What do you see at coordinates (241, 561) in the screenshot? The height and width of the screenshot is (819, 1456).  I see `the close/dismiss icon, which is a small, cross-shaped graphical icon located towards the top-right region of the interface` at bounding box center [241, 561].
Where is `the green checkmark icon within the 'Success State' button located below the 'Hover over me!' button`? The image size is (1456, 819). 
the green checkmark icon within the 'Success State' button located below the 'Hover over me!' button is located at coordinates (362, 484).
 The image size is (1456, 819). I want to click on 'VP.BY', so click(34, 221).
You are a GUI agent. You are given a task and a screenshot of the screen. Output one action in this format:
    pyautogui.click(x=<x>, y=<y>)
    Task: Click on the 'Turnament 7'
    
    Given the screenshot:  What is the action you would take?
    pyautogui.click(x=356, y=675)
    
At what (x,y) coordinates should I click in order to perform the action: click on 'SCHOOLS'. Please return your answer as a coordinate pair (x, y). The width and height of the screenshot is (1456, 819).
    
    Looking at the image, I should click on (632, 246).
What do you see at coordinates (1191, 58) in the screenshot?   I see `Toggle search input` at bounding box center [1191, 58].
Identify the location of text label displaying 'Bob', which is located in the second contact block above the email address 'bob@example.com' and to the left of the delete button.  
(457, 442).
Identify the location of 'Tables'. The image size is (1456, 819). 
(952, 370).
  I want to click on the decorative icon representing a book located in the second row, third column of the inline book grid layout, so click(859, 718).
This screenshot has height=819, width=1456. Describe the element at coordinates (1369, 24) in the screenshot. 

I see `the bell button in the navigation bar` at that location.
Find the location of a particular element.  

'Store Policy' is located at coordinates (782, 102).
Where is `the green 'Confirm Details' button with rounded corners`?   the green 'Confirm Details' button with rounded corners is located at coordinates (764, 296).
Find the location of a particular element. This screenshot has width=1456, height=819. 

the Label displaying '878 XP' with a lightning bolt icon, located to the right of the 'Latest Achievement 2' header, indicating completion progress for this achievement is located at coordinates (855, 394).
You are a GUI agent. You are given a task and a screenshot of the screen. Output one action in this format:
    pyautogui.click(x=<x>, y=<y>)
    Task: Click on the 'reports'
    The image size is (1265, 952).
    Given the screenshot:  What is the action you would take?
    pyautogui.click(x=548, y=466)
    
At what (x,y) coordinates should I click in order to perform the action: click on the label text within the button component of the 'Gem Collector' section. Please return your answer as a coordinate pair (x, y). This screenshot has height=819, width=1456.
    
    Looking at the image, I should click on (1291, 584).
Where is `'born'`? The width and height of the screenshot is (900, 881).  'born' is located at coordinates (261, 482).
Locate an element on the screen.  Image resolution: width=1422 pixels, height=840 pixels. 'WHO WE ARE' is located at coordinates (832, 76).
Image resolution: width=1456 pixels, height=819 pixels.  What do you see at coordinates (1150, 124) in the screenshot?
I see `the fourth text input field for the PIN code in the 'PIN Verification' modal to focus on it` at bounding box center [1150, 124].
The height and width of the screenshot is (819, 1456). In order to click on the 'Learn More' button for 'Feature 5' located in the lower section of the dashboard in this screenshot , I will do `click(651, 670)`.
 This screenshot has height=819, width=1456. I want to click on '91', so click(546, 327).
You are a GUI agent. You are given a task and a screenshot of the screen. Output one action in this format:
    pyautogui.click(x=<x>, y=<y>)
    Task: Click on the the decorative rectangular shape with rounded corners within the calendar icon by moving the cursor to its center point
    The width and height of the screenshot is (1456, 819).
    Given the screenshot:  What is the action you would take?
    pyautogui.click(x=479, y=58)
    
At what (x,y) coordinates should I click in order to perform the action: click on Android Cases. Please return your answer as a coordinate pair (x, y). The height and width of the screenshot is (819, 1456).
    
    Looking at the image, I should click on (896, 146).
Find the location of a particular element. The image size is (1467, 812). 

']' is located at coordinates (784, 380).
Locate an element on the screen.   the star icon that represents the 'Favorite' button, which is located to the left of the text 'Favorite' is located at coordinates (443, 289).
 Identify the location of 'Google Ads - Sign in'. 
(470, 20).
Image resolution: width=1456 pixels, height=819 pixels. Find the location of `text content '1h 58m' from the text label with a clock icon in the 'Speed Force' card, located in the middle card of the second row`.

### Stated task
Starting at the first line of the items and stopping after the line containing "The image size is (1456, 819). I", present those lines as a Markdown table with the columns Row and Line. Number each row and leave out any blank lines.

### Solved exercise
| Row | Line |
|---|---|
| 1 | What do you see at coordinates (241, 561) in the screenshot? The height and width of the screenshot is (819, 1456).  I see `the close/dismiss icon, which is a small, cross-shaped graphical icon located towards the top-right region of the interface` at bounding box center [241, 561]. |
| 2 | Where is `the green checkmark icon within the 'Success State' button located below the 'Hover over me!' button`? The image size is (1456, 819).  |
| 3 | the green checkmark icon within the 'Success State' button located below the 'Hover over me!' button is located at coordinates (362, 484). |
| 4 |  The image size is (1456, 819). I want to click on 'VP.BY', so click(34, 221). |